A mooted new coalmine in Cumbria would be “a backward step”, the UK government’s climate champion has warned before an imminent decision on the controversial plan’s future, expected this week.

Alok Sharma, whose presidency of the Cop26 international climate talks ended last month criticised plans for the mine, which would produce coking coal for steel production.

“Opening a new coalmine will not only be a backward step for UK climate action, but also damage the UK’s hard-won international reputation, through our Cop26 presidency, as a leader in the global fight against climate change,” Sharma tweeted.

The robust intervention by the Tory party’s most respected figure on the climate will stoke further turmoil within the government over energy, the cost of living and green policy.

“The new coalmine [is] expected to create 500 jobs, but [the Local Government Association] says [there is] potential for 6,000 green jobs in Cumbria by 2030,” Sharma tweeted. “[The Committee on Climate Change] has noted the mine would increase CO2 emissions by 0.4Mt [megatonnes] annually [with] clear implications for our legally binding carbon budgets.”

He noted that the main prospective customers for the mine – UK steel producers – had already rejected it. “As a decision on granting permission looms, some facts: 85% of coal produced would be for export, not domestic use – two major UK steel producers won’t necessarily use much of the coal, not least due to its composition and sulphur content.”

Sharma led the UK’s widely lauded presidency of the Cop26 UN climate summit in Glasgow in 2021. He was sacked from the cabinet by Rishi Sunak in September, and his presidency of the Cop26 talks ended last month at Cop27 in Egypt, leaving him as the backbench Tory MP for Reading, but one who wields huge influence as the party’s leading green figure.

His threat to resign, made to the Observer during the Tory leadership contest, if the UK’s net zero target was ditched, prompted Sunak and Liz Truss to step up their green rhetoric markedly.

His intervention is likely to rally green Tories who are concerned about the impact of the Cumbrian coalmine, which experts have said will do nothing to alleviate the UK’s energy supply crunch and could end up as an expensive white elephant as steel makers increasingly move to low-carbon alternatives, including renewable energy and green furnaces.

But Sunak is also being petitioned by the right wing of his party, who want the new mine for what they say will be new jobs in an area in need of levelling up.

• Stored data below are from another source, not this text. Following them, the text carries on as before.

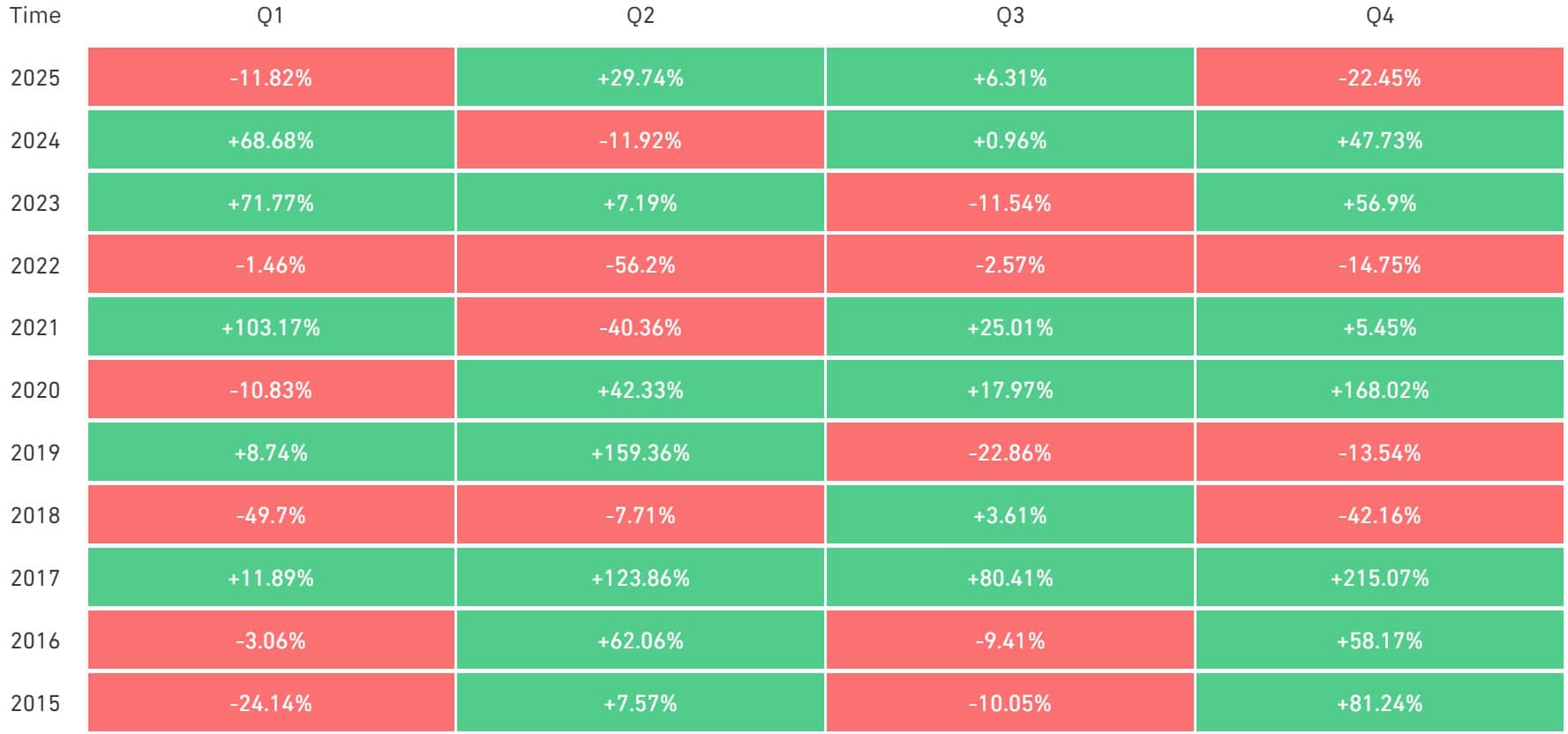Click the Time column header

tap(35, 16)
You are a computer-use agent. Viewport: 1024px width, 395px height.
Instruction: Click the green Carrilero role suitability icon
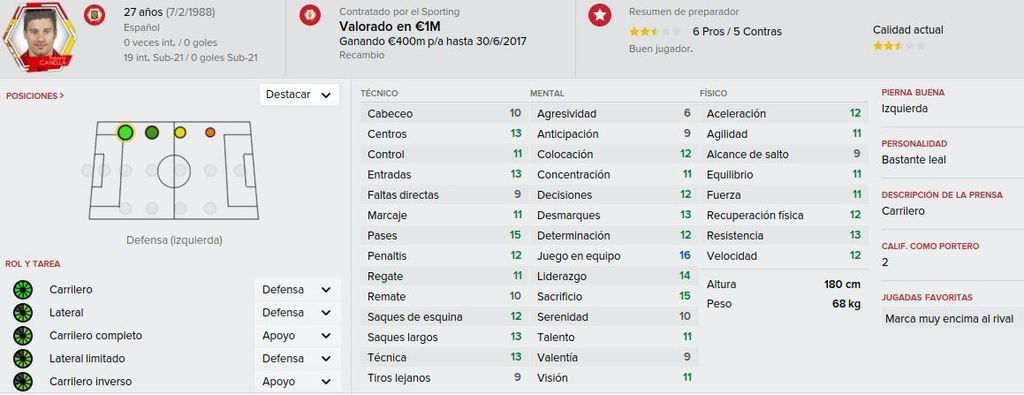click(23, 290)
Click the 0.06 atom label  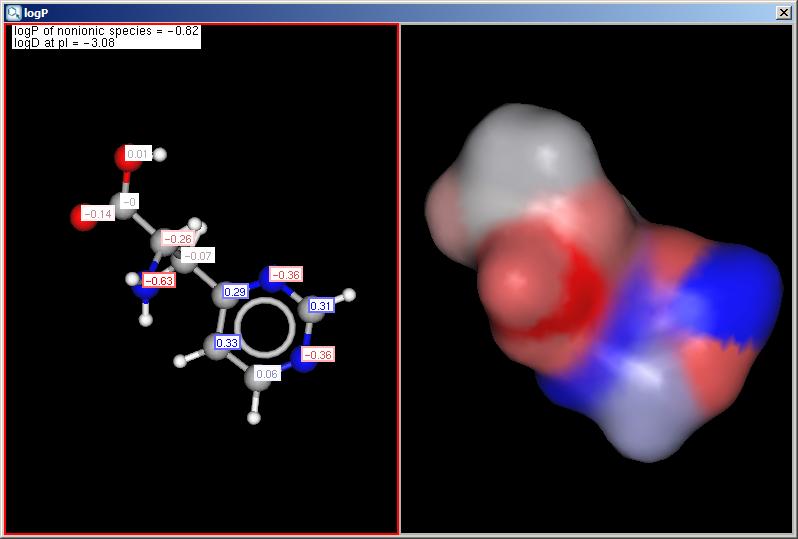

The decision on the mine has been delayed for more than two years. Ministers first gave the green light to the project in 2020, but early in 2021 the government came under severe fire from leading international figures on the climate, ahead of the UK’s presidency of the Cop26 UN climate talks in Glasgow in November 2021.

They said it was “contemptuous” of the government to consider a new coalmine while urging developing countries to stop using coal. Sharma is known to have argued strongly against the mine in cabinet.

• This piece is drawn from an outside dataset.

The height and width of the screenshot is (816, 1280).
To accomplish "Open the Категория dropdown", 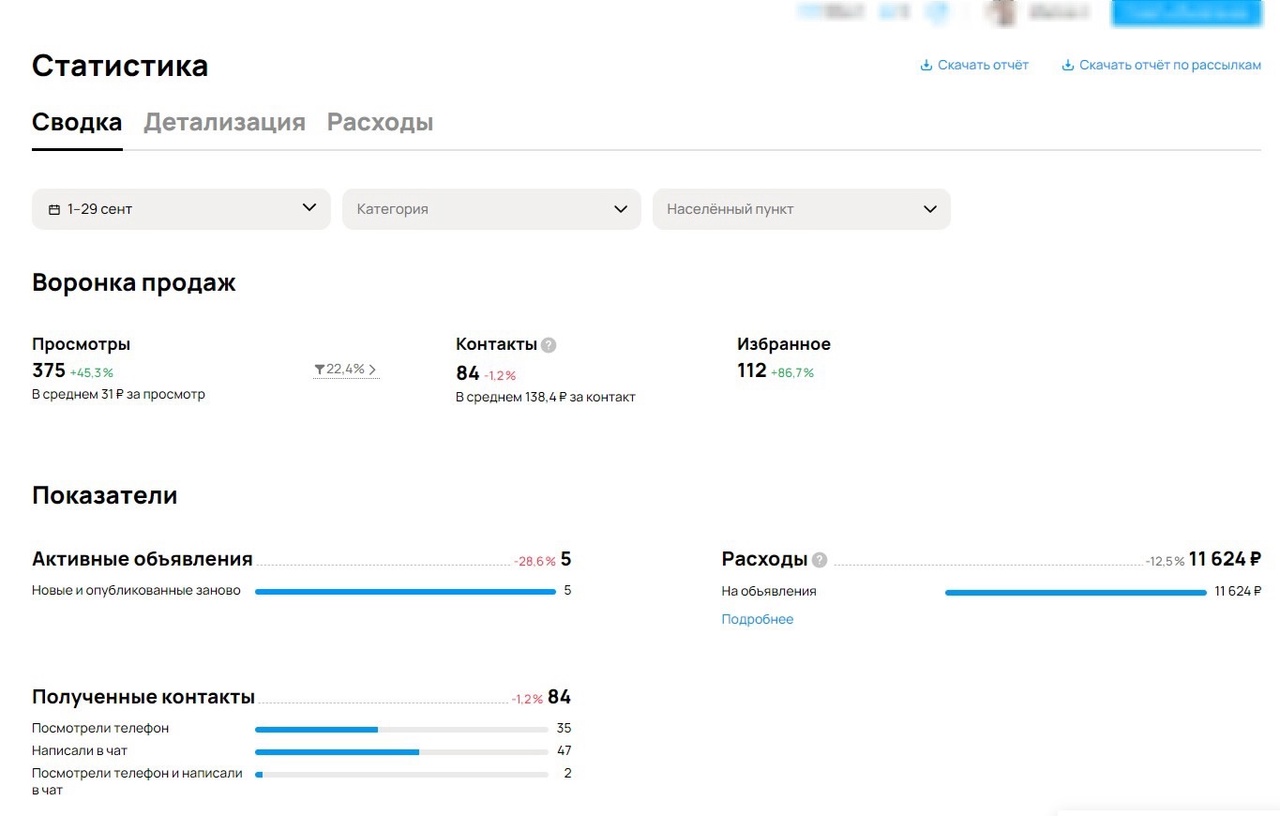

The mine was then subject to a public inquiry. A final decision was expected this summer but was put off during the Tory leadership contest, and then put off again while the UK handed over the presidency of the climate talks to Egypt at the Cop27 summit in Sharm el-Sheikh last month.

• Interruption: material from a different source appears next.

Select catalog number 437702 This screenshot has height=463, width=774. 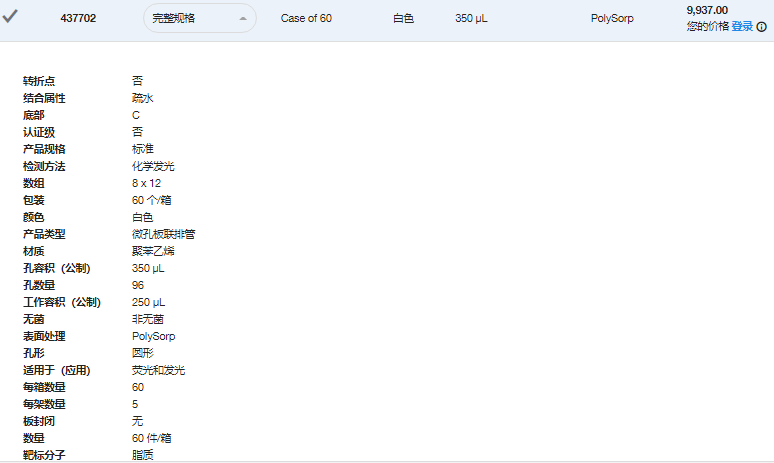click(x=78, y=18)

If the mine is given the green light this week, it will be while the UK is still under green scrutiny on the international stage – the UN Cop15 summit on biodiversity opens this week in Montreal, Canada. The UK has been one of the leading countries pushing for a global commitment to preserve 30% of the planet for wildlife and nature by 2030.

Nicholas Stern, the internationally acclaimed economist who has worked on the climate, development and public policy, also told the Observer the mine would be damaging to the UK and the world in multiple ways.

“Opening a coalmine in the UK now is a serious mistake: economic, social, environmental, financial and political,” he said. “Economically, it is investing in the technologies of the last century, not this, and that is the wrong path to growth.

“Socially, it is pursuing jobs in industries that are on the way out, creating future job insecurity – there are surely better ways to promote employment and levelling up. Environmentally, it is adding to world supply and thus consumption of coal and releasing greenhouse gases, when there is an urgent need to reduce them.

“Financially, it is creating a potential stranded asset. And politically, it is undermining the UK’s authority, leadership and seriousness on the most important global issue of our times.”